COME, COME, FRANCE TELECOM....AND THE OTHERS

Grattons encore un peu derrière cette entreprise de démolition subjective, alors nous trouverons le cabinet International AT KEARNEY qui a inspiré, diffusé, propagé, imposé dans certains lieux ces méthodes. Qu'attendons-nous pour le débusquer?

Suicides à France Télécom: sept dirigeants pourraient être jugés

8 JUILLET 2016 | PAR RACHIDA EL AZZOUZI

Le parquet de Paris a demandé le renvoi en correctionnelle de l’opérateur téléphonique ainsi que de sept dirigeants, dont l'ancien patron Didier Lombard, pour « harcèlement moral » ou « complicité de harcèlement moral », une nouvelle étape vers un procès. 

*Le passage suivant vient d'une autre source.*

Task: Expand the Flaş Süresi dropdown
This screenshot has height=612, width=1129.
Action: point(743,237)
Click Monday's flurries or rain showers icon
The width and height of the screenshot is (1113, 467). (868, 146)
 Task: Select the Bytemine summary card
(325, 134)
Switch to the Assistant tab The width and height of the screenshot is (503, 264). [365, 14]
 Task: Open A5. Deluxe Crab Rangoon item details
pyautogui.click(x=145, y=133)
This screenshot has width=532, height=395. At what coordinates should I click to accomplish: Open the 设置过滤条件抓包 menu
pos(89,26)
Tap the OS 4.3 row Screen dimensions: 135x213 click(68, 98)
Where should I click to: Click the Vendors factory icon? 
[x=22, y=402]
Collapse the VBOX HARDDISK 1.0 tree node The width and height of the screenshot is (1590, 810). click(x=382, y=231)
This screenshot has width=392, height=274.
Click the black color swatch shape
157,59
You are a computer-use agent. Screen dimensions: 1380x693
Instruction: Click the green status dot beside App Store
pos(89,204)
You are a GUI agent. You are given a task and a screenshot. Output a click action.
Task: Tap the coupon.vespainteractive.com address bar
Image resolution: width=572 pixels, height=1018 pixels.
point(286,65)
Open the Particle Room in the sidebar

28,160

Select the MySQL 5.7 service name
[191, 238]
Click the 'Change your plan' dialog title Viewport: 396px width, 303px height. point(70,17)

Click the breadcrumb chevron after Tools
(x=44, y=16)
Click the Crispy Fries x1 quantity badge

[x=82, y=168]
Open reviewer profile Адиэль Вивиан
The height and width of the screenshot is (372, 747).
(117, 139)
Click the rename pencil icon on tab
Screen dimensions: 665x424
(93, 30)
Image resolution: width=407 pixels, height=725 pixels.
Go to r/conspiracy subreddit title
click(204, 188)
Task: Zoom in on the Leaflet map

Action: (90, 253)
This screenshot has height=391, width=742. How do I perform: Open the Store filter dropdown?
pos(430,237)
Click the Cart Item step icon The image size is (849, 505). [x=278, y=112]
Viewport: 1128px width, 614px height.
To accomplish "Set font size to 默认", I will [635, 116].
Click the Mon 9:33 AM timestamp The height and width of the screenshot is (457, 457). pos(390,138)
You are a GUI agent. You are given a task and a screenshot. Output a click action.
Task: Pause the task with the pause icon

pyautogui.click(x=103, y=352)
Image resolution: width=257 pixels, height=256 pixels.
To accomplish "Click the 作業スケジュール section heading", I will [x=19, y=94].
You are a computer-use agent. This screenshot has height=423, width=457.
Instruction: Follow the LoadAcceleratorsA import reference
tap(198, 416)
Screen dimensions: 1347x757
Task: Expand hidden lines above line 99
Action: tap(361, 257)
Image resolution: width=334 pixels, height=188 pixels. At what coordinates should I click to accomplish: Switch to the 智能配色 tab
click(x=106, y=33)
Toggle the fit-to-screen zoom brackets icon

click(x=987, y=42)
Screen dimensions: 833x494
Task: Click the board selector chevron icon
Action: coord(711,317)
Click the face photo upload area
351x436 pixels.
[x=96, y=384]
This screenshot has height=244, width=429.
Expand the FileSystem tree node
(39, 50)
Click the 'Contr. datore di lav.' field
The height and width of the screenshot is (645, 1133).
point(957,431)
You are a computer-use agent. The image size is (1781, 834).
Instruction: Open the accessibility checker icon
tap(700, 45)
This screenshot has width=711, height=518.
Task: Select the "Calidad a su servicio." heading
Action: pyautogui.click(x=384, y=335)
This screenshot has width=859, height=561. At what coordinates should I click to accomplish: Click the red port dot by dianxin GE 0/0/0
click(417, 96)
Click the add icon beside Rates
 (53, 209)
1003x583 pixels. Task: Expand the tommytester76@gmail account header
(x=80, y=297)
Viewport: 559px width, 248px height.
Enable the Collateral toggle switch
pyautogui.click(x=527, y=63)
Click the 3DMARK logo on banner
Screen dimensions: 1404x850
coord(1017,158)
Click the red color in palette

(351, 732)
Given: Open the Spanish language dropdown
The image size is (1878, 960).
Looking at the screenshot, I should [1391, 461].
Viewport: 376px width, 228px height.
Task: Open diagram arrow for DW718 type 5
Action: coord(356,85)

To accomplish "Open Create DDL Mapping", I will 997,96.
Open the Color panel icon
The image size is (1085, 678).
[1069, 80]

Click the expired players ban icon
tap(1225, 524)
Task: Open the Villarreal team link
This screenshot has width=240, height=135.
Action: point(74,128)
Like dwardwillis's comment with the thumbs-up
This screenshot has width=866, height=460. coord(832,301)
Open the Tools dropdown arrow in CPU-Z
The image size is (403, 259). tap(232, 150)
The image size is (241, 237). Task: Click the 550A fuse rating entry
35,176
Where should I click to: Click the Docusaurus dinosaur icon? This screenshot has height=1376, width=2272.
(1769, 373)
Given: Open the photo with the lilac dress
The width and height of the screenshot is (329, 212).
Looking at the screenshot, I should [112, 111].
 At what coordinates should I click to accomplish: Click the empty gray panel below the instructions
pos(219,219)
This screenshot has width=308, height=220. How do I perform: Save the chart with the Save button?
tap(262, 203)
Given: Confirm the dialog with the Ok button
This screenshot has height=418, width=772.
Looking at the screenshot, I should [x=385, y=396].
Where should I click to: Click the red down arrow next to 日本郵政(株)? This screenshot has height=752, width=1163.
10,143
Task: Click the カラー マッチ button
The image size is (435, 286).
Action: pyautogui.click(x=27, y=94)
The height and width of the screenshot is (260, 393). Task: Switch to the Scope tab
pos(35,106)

C’était il y a près de dix ans, le 20 octobre 2006. À la Maison de la chimie, à Paris, 200 cadres dirigeants de France Télécom, invités par l'Acsed, l'association des cadres supérieurs de France Télécom, réputée proche de la direction, planchaient sur la « transformation sociale » de l’entreprise. À leurs côtés, des invités de marque : le PDG Didier Lombard, en poste depuis 2005, son numéro deux, Louis-Pierre Wenès, chargé des opérations en France et redoutable cost-killer, le directeur des ressources humaines, Olivier Barberot et le directeur financier, Gervais Pellissier.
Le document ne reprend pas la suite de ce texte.